The decade-defining change is dramatically clear when it comes to holidays. A week by the icy sea at Bexhill in 1956 was no one’s idea of fun. The Isle of Wight was a step up, with better ice cream (Eldorado, not Wall’s) and slip practice with a tennis ball on the beach − ‘What a catch! Oh no! He’s put him down!’ − but the sea itself, in sight of the container port at Portsmouth . . . Thick sweaters, thermos flasks and running on the spot were essential after the briefest dip. You should never ask a lady why she isn’t swimming, we’d been told; and whatever that reason may have been, it got Mum off the hook for the full fortnight as she sheltered from the north-east wind behind a sea wall.
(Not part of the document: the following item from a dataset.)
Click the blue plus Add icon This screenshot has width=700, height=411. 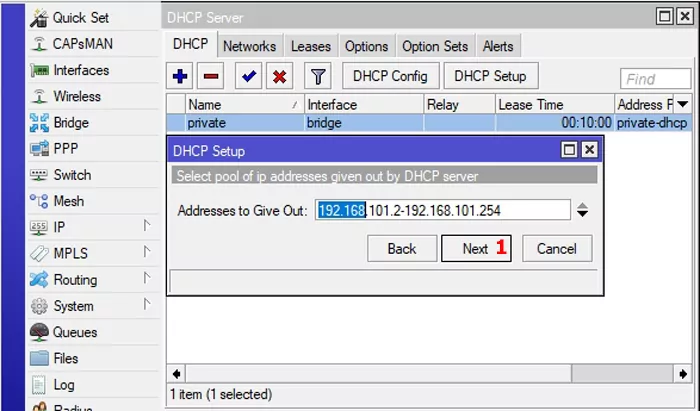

Then in 1961, when I was eight, something momentous was announced: a visit to France. Dad’s elder brother, Uncle Neville, was behind it. He’d booked several rooms in a boarding house called Le Beau Séjour in Deauville, a seaside resort in Normandy, purpose-built in the 1890s. All I knew of ‘France’ was what I’d learned at Greenwood, where I’d drawn coloured pictures of Madame Souris, Mrs Mouse, a busy little housekeeper. I’d also been to Reading with my mother to see Monsieur Hulot’s Holiday at the cinema. There were two picture- houses in Newbury, the Regal and the Forum, but Mum liked to go to Reading (lunch of liver and bacon in the Oasis café first)

because it was there, in 1948, when she had been working for Elizabeth Arden, that she first met my father. The smoky old brick town with its cloying smell of malt from the Courage brewery, so unlovely to everyone else, had happy memories for her.

Monsieur Hulot could hardly have been a better preparation for the Beau Séjour. There was a sandy tennis court nearby, a shaded terrace garden and a short walk to the beach. The bathrooms had little basins called ‘bidets’ that were the source of inexhaustible amusement to the grown-ups. The doors from the hall into the dining room were glass-panelled with half net curtains; a swing door led into the kitchen from which came the plat du jour borne in by white-coated waiters. Round the room were respectable French couples, the level of whose wine bottle was marked off on the label with a coloured pencil at the end of dinner. Lapdogs were fed by their owners with morsels of cheese at table.

Edward and I were allowed to sit at our own table for two, which made us feel grand, though my fear of what might issue from the kitchen was intense. It turned out to be all right − then better than that. There was usually some sort of green soup that held no horrors; the main course was free of mutton fat or fish bones; and for pudding there were things we had never had before − fresh peaches, bunches of grapes and Petit Suisse, a small cylinder of soft cheese in a thin cream sauce.